Quote Originally Posted by engpro View Post
That makes sense.
So for high quality resulution what are the most important factor. Where is the bottleneck? I understand after reading a little after that 32bit processor is useful to drive the motors much more smoothly and quieter.
I'm trying to understand what makes a good quality printer
More than that. Marlin 2.0 was designed for the 32 bit boards. We are many versions of marlin into 2.x now. We are at 2.0.7.2 today. And marlin 1.1.9 was made a long time ago and does not come with support for the silent drivers and other features that have become common place since. And while we do see people running the newer marlin on the older boards they aren't doing it well because the firmware has grown and it is bigger with more lines of code and more libraries.

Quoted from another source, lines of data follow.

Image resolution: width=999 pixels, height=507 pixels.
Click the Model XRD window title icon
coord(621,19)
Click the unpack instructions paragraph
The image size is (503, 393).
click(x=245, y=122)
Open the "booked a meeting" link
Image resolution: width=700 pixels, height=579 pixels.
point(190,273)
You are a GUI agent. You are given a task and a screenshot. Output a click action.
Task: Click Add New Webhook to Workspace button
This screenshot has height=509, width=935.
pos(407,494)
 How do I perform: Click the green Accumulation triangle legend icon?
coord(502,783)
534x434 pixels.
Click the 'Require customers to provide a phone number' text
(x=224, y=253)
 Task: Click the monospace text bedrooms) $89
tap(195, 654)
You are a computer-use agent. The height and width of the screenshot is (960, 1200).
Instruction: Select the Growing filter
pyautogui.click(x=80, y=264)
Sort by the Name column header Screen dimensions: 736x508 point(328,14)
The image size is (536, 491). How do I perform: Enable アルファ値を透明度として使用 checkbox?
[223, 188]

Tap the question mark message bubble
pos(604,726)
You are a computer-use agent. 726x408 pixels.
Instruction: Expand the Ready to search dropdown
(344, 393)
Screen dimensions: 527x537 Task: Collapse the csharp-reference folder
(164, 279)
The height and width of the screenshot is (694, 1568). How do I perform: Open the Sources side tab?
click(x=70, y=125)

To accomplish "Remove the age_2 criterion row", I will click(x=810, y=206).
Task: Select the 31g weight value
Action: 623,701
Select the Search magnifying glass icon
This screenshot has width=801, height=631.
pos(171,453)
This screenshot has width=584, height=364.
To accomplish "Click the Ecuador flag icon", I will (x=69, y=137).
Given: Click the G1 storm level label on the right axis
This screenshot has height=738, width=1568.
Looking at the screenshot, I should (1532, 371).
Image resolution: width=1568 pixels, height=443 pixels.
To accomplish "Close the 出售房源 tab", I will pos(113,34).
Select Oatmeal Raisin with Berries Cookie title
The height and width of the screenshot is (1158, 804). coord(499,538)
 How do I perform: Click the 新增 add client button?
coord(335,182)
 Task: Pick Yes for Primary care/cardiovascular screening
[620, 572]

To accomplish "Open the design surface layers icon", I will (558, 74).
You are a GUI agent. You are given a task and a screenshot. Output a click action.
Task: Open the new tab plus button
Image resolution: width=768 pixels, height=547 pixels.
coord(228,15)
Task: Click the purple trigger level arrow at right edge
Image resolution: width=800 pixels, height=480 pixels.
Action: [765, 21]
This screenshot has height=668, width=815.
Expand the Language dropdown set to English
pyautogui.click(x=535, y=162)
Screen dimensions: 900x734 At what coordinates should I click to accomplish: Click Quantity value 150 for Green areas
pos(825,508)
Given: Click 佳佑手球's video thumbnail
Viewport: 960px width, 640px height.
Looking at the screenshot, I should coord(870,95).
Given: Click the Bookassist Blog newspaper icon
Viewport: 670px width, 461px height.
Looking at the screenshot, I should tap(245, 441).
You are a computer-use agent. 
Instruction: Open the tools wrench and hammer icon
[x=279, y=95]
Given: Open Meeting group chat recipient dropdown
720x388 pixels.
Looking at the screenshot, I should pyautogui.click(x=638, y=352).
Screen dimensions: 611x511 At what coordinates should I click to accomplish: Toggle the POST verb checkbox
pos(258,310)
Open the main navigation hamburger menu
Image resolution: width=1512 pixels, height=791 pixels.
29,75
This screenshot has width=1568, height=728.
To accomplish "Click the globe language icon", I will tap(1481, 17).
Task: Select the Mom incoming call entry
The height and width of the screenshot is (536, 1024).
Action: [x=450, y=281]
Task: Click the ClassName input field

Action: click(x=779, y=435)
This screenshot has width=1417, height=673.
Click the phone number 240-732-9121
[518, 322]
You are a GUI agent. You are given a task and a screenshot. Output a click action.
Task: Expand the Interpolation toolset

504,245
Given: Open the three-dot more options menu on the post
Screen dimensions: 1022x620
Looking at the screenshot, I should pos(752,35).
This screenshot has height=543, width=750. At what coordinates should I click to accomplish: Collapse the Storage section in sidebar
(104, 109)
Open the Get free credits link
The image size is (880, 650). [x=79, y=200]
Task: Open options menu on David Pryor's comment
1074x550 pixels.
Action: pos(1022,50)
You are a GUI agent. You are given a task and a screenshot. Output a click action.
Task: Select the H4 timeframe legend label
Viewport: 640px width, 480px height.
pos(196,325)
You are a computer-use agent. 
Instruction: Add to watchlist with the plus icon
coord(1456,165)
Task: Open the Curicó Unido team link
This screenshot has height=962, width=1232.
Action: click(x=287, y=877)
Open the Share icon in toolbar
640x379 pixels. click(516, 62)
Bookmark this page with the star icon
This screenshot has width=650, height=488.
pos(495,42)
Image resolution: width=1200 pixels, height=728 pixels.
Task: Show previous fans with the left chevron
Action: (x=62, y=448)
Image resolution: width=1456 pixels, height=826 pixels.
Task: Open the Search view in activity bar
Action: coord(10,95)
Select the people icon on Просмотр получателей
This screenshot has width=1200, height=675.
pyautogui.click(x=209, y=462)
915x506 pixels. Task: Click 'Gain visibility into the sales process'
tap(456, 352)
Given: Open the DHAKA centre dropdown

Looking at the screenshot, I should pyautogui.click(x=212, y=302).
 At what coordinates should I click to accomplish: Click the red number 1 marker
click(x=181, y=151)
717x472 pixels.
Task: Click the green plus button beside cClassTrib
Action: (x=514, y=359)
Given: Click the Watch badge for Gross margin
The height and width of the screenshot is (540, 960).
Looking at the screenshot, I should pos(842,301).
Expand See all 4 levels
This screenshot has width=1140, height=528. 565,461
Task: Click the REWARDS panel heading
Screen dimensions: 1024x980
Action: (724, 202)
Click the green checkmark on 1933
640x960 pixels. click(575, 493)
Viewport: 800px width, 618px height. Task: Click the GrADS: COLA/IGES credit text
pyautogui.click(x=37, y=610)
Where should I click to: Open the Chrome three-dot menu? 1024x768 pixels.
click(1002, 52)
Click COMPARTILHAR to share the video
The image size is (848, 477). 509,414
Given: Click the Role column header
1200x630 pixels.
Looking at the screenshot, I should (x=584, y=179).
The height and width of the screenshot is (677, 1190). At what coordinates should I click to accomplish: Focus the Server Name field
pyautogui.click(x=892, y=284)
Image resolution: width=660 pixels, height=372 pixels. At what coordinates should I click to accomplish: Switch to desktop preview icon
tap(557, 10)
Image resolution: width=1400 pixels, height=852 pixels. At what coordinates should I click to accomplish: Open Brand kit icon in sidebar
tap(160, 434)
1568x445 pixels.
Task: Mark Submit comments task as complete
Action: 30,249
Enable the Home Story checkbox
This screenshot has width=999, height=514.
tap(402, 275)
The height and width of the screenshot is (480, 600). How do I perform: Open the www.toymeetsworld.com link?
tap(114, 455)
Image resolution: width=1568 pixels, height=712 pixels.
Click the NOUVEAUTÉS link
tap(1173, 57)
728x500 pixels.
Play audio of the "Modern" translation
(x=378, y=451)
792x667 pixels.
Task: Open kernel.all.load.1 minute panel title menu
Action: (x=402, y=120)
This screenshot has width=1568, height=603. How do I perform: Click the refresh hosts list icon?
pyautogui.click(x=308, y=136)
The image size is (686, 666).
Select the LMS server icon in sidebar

And the older boards have absolutely no onboard memory and they struggle to run marlin 2.x and then there is the clock cycles, right. I mean how many decisions can you make in a second? the 8 bit boards are lucky to run at 16mhz. The SKR 1.3 and 1.4 run at 100mhz, the SKR 1.4 TURBO runs at 120mhz, and the SKR PRO runs at 168mhz. And I believe the newest addition to the Duet lineup is actually running at 300mhz. These boards power through the more feature packed marlin versions. Once again the best of the 8 bit boards run at a whopping 16mhz. Just saying. Running the silent drivers is good. Being able to get the mainboard to communicate with them while printing is priceless. Because in UART and SPI we can change the forward current in the firmware and we can have the stepper dynamically switch on its own between stealthchop and spreadcycle as the demands of the print change.